I am an assistant professor in the Department of Korean Language and Literature at Korea University, in Seoul, South Korea. Before coming to my current position in 2015, I worked for three years as a post-doctoral fellow in the Department of Second Language Studies at Indiana University Bloomington. I received my PhD in 2012 from the Department of Linguistics at the Ohio State University under the supervision of Mary Beckman.

These days my research has two main threads. My original interest has always been second language phonological acquisition, with a (perhaps obvious) focus on learners of Korean. In my dissertation I investigated the perception and acquisition of the notoriously difficult Korean sibilant fricative contrast by native speakers of Japanese and Mandarin Chinese. In more recent years, especially in collaboration with my students, I have been doing more research on the acquisition of the Korean three-way laryngeal contrast.

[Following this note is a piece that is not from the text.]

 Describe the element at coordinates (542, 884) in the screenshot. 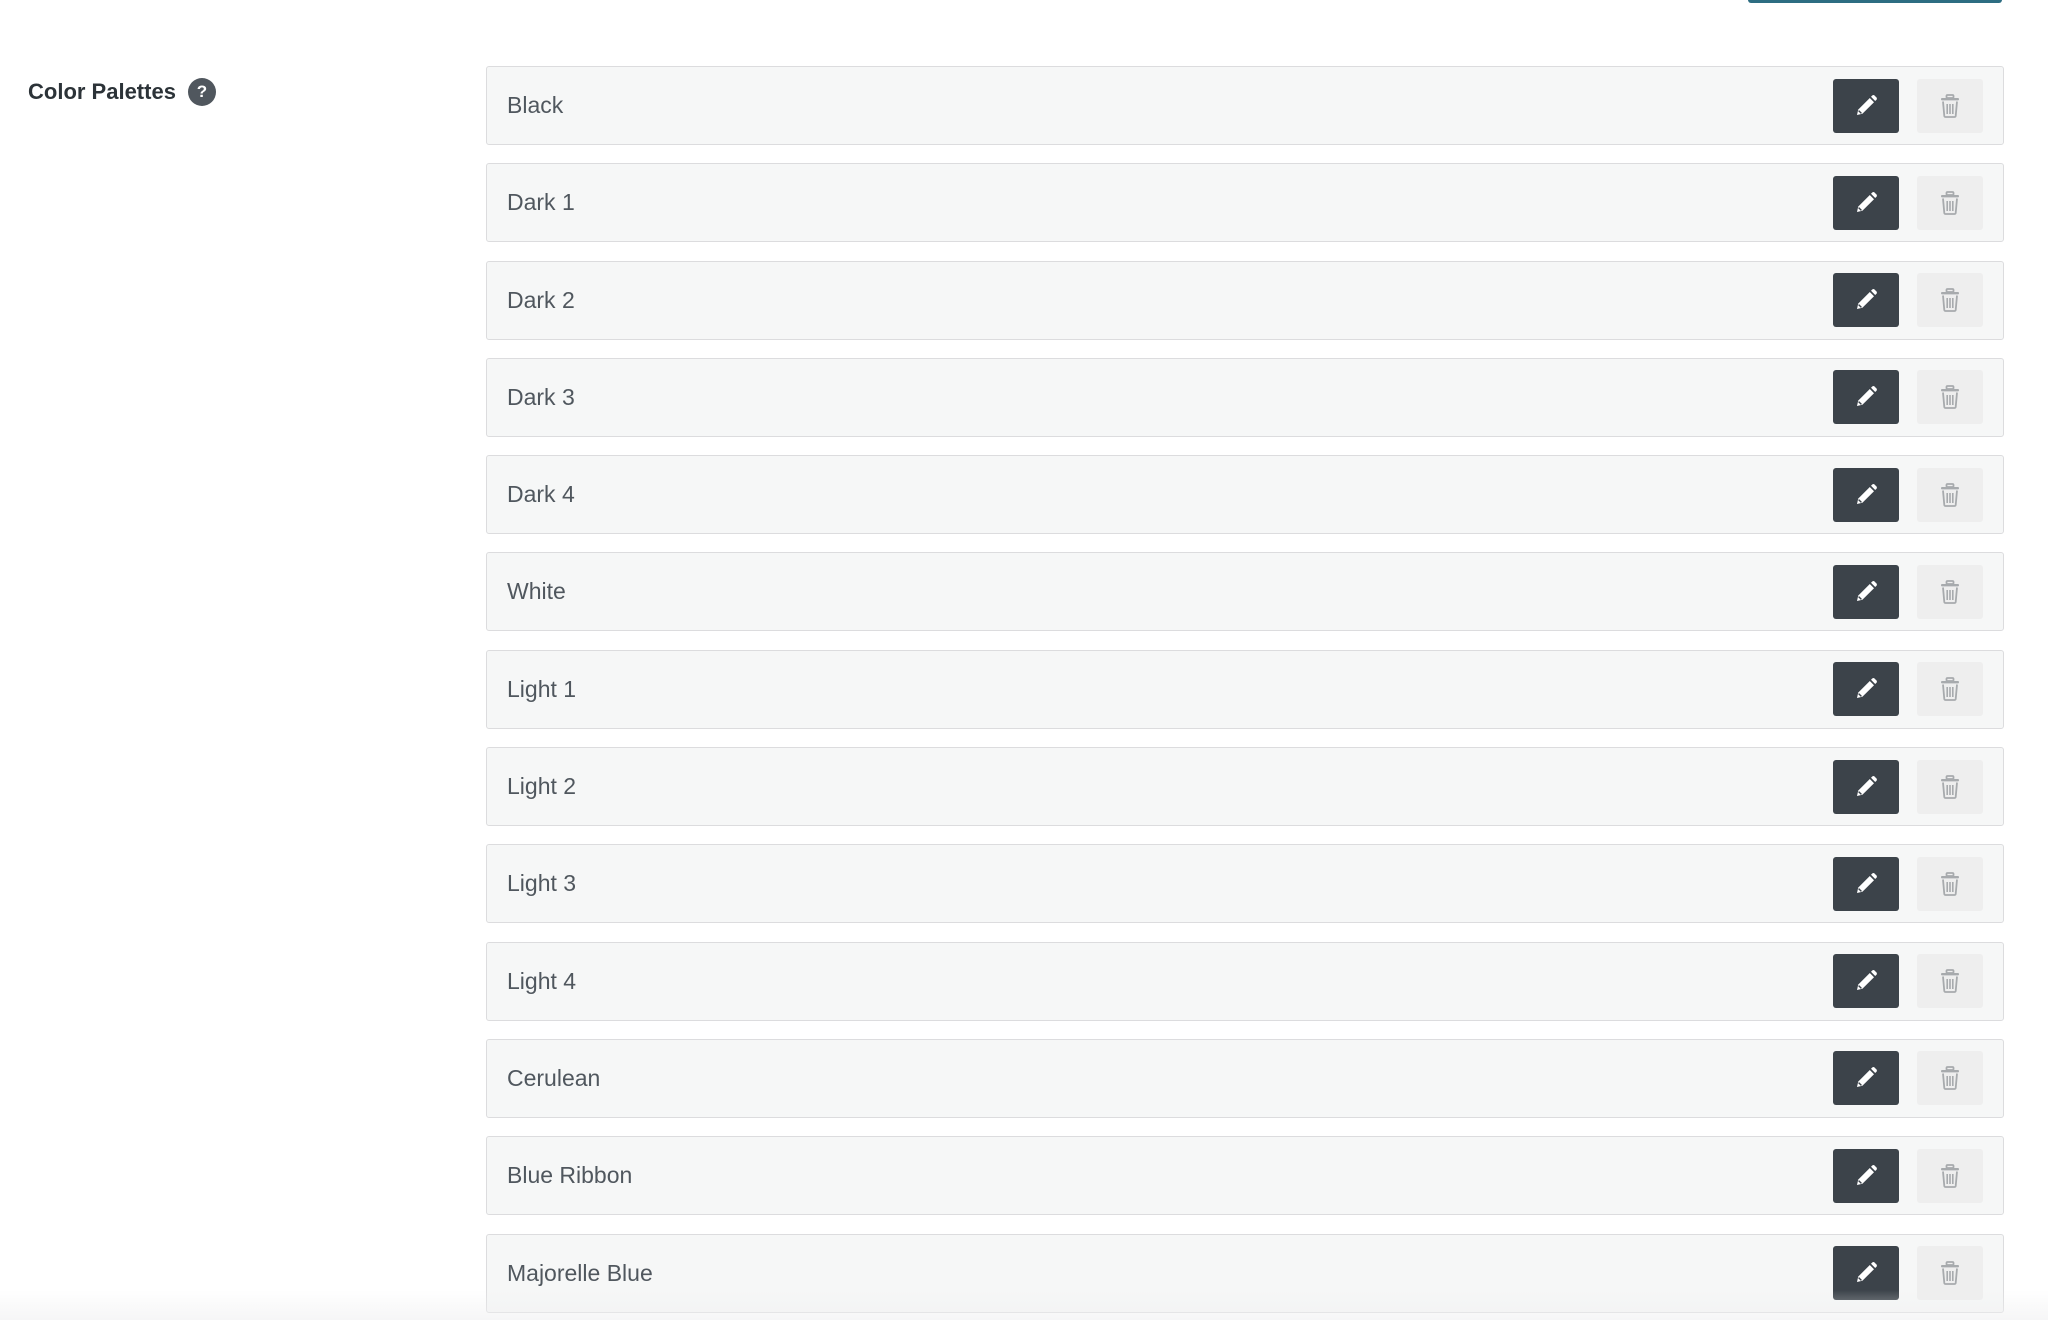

My other main area of research is Korean sociophonetics. I first became interested in Korean dialectal variation through my dissertation work, as it was repeatedly suggested to me that the sibilant fricative contrast is neutralized in Gyeongsang varieties. Since then, I have had the opportunity to work on dialect- and gender-based variation in the Korean stop and affricate contrasts, and Korean dialect perception.

Here at KU, I teach both undergradaute and graduate courses in Korean linguistics. At the undergraduate level, I usually teach either a general introduction to Korean linguistics, or a special “Topics” course that I’ve been using to teach Korean sociolinguistics. At the graduate level, my teaching has revolved mostly around research methods, with an emphasis on quantitative and experimental techniques. Every fall I also teach a course on research ethics and English academic writing.